## [DOCUMENT SEGMENT]
----------------------------------------

6.7 Operations. During the pendency of this Contract, Seller shall operate the Premises consistent with its past practice and shall not take any action or omission which would cause any of the representations or warranties of Seller contained herein to become inaccurate or any of the covenants of Seller to be breached. Seller shall timely make all repairs, maintenance and replacements to the Premises and all fixtures and equipment thereon and therein to keep the same in good and operable condition consistent with its past practice. Seller shall insure the Property against damage by fire and standard extended coverage perils and public liability insurance in form and amounts consistent with its past practice.


6.8 Ongoing Agreements. So long as this Contract is in effect, Seller shall not amend, terminate, grant concessions regarding, or enter into any contract or agreement that will be an obligation affecting the Premises or binding on Purchaser after the Closing without Purchaser’s prior written consent, which consent may be withheld in Purchaser’s sole discretion.

----------------------------------------

## [DATASET EXTRACT]

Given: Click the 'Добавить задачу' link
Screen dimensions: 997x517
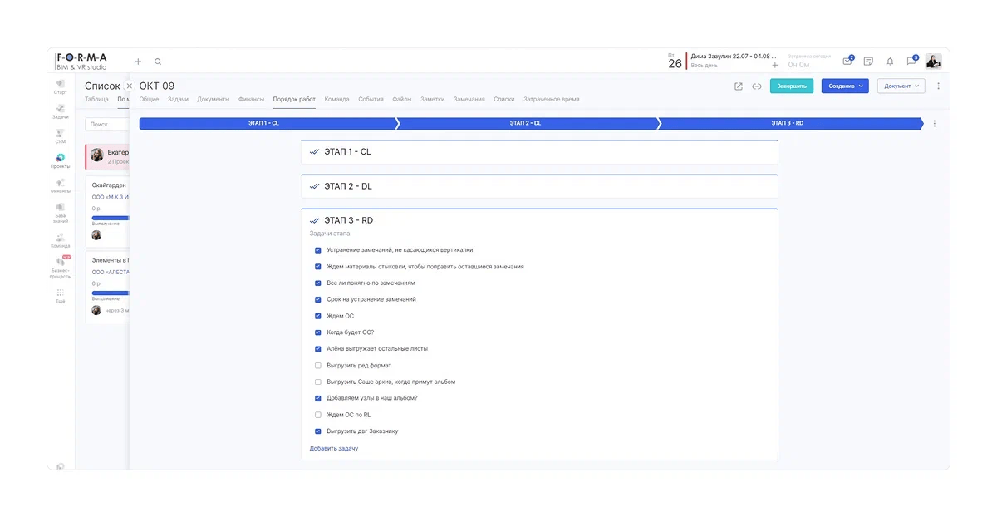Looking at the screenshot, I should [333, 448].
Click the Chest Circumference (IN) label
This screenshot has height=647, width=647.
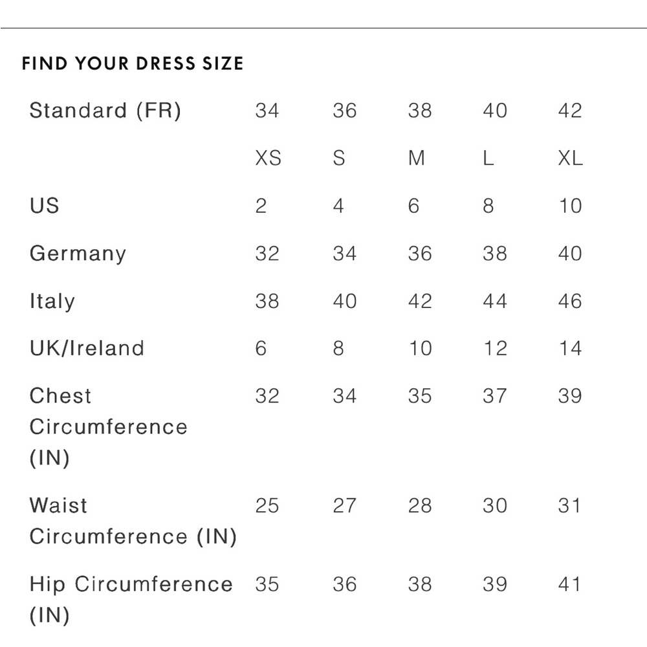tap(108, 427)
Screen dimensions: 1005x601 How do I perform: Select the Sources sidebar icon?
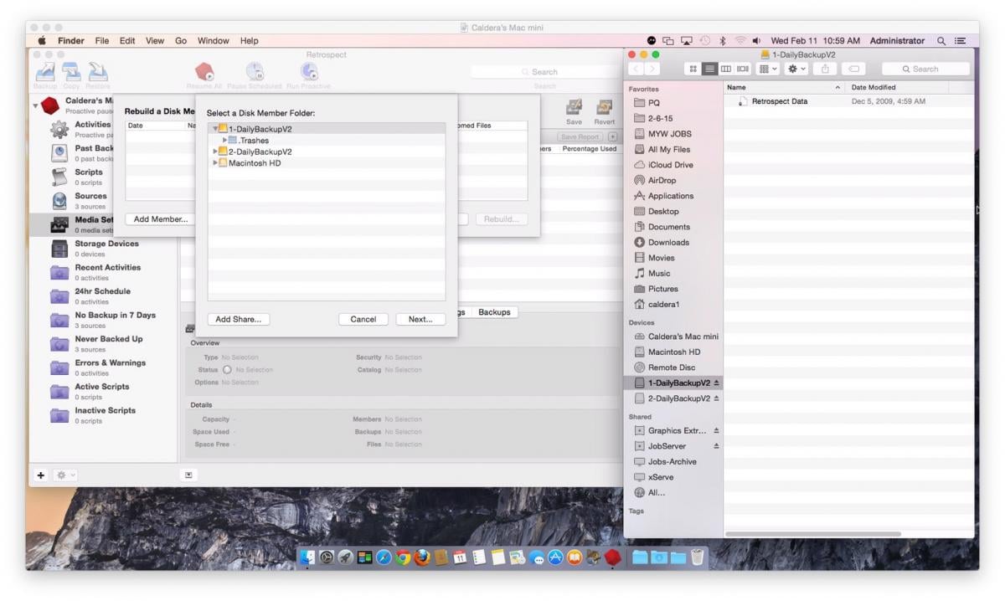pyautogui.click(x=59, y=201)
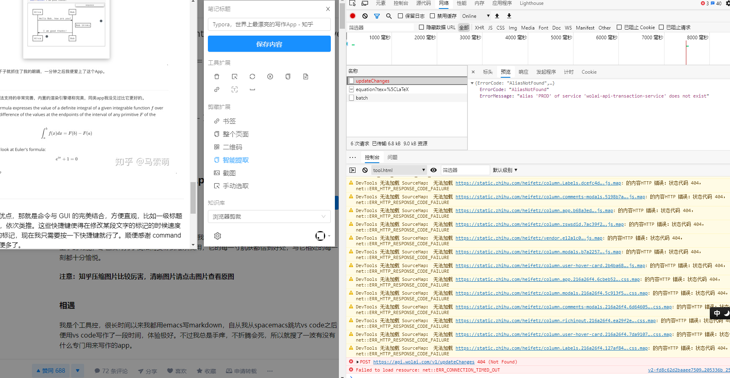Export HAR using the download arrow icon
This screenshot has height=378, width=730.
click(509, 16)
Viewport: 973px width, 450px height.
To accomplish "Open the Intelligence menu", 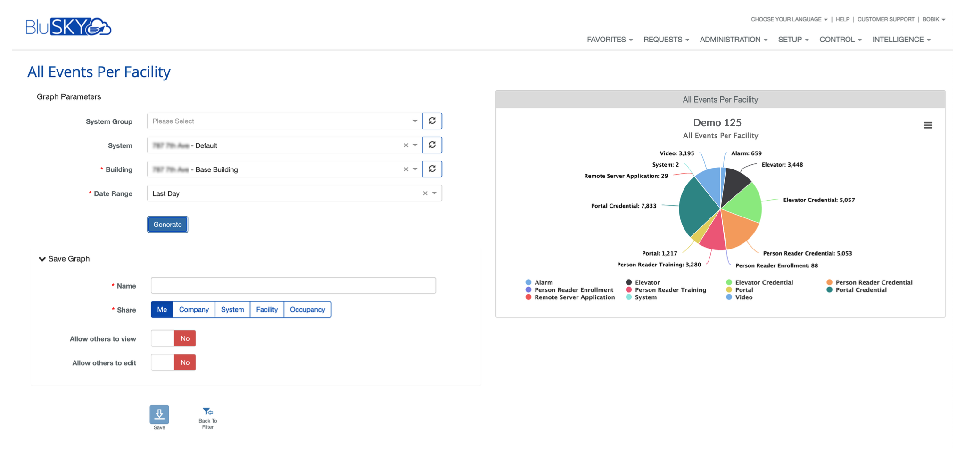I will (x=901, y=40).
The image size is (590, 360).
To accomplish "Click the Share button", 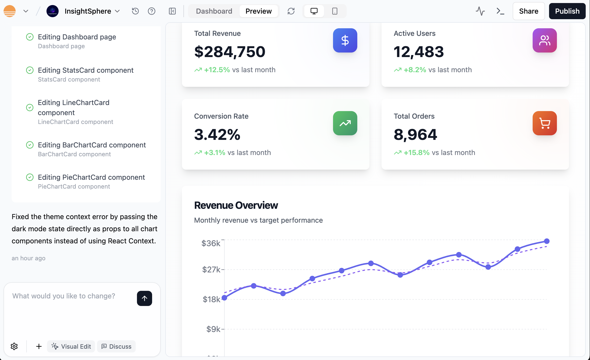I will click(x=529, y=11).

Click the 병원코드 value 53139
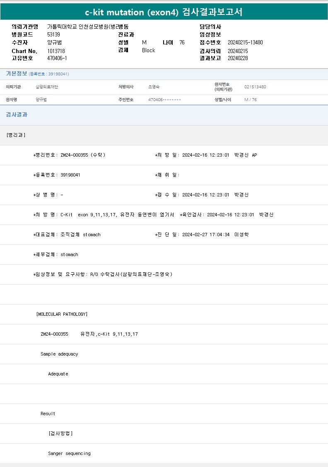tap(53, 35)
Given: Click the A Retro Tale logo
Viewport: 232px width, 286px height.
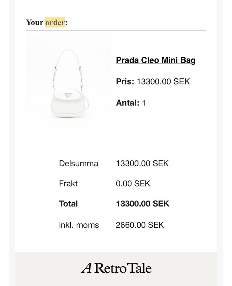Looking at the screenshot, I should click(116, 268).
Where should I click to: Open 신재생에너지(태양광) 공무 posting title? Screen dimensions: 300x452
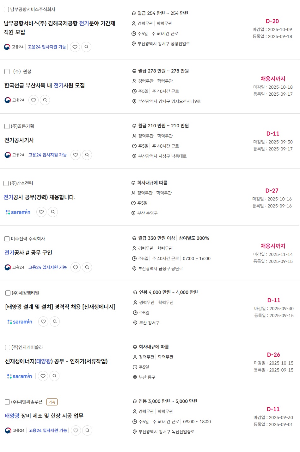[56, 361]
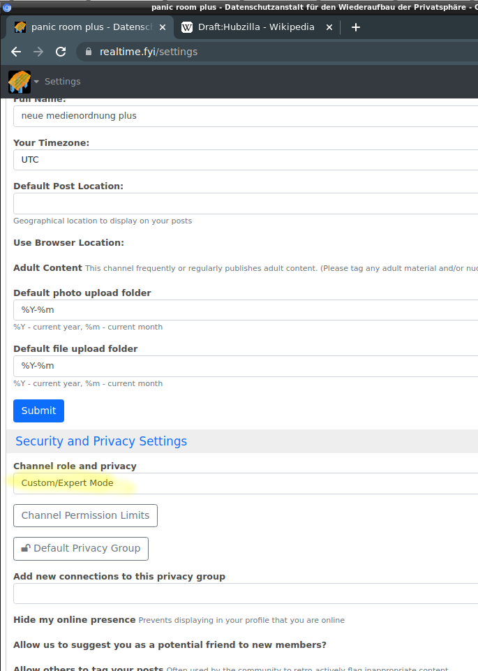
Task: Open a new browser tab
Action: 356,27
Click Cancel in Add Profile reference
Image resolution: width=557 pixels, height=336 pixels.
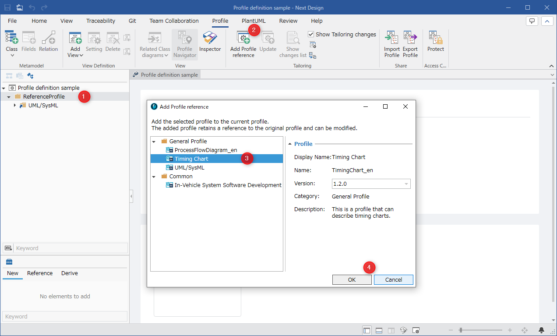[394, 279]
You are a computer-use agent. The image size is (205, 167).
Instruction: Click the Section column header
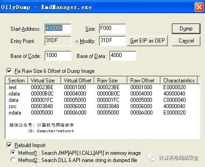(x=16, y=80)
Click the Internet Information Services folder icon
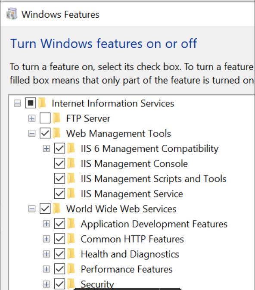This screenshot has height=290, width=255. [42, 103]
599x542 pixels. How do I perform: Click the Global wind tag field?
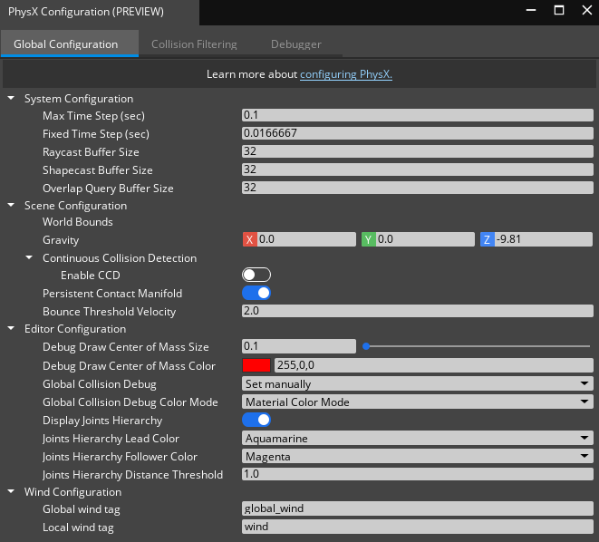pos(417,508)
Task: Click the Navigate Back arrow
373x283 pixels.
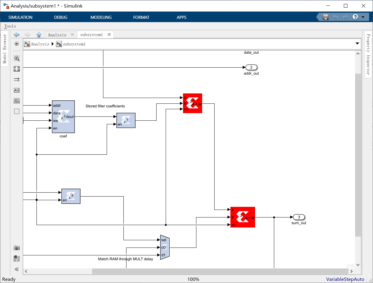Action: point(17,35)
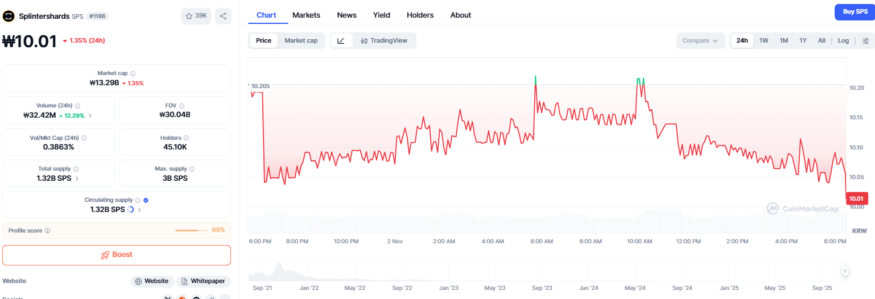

----------------------------------------

## [TASKS]
**A.** According to the contract excerpt, whose prior written consent must Seller obtain before entering into an agreement that will bind Purchaser after the Closing?
**B.** Print the contract excerpt from "6.8 Ongoing Agreements." to "Purchaser’s sole discretion.".
**C.** Write what comes next in the contract excerpt, picking up after its final sentence.

## [ANSWERS BY TASK]
**A.** Purchaser's prior written consent.

**B.**
6.8 Ongoing Agreements. So long as this Contract is in effect, Seller shall not amend, terminate, grant concessions regarding, or enter into any contract or agreement that will be an obligation affecting the Premises or binding on Purchaser after the Closing without Purchaser’s prior written consent, which consent may be withheld in Purchaser’s sole discretion.

**C.**
6.9 Licenses and Permits. During the pendency of this Contract, Seller shall use its commercially reasonably efforts to maintain in existence all licenses, permits and approvals, which are material to the ownership, operation or improvement of the Premises or the Option Property.

 

6.10 Third Party Negotiations. During the pendency of this Contract, Seller shall not enter into any contracts or agreements regarding any lease of space or the disposition of the Premises or the Option Property without the prior written consent of Purchaser.

 

6.11 Service Contracts. The Service Contracts shall be terminated effective as of the Closing Date, except as otherwise agreed between Seller and Purchaser prior to the expiration of the Purchaser’s Review Period.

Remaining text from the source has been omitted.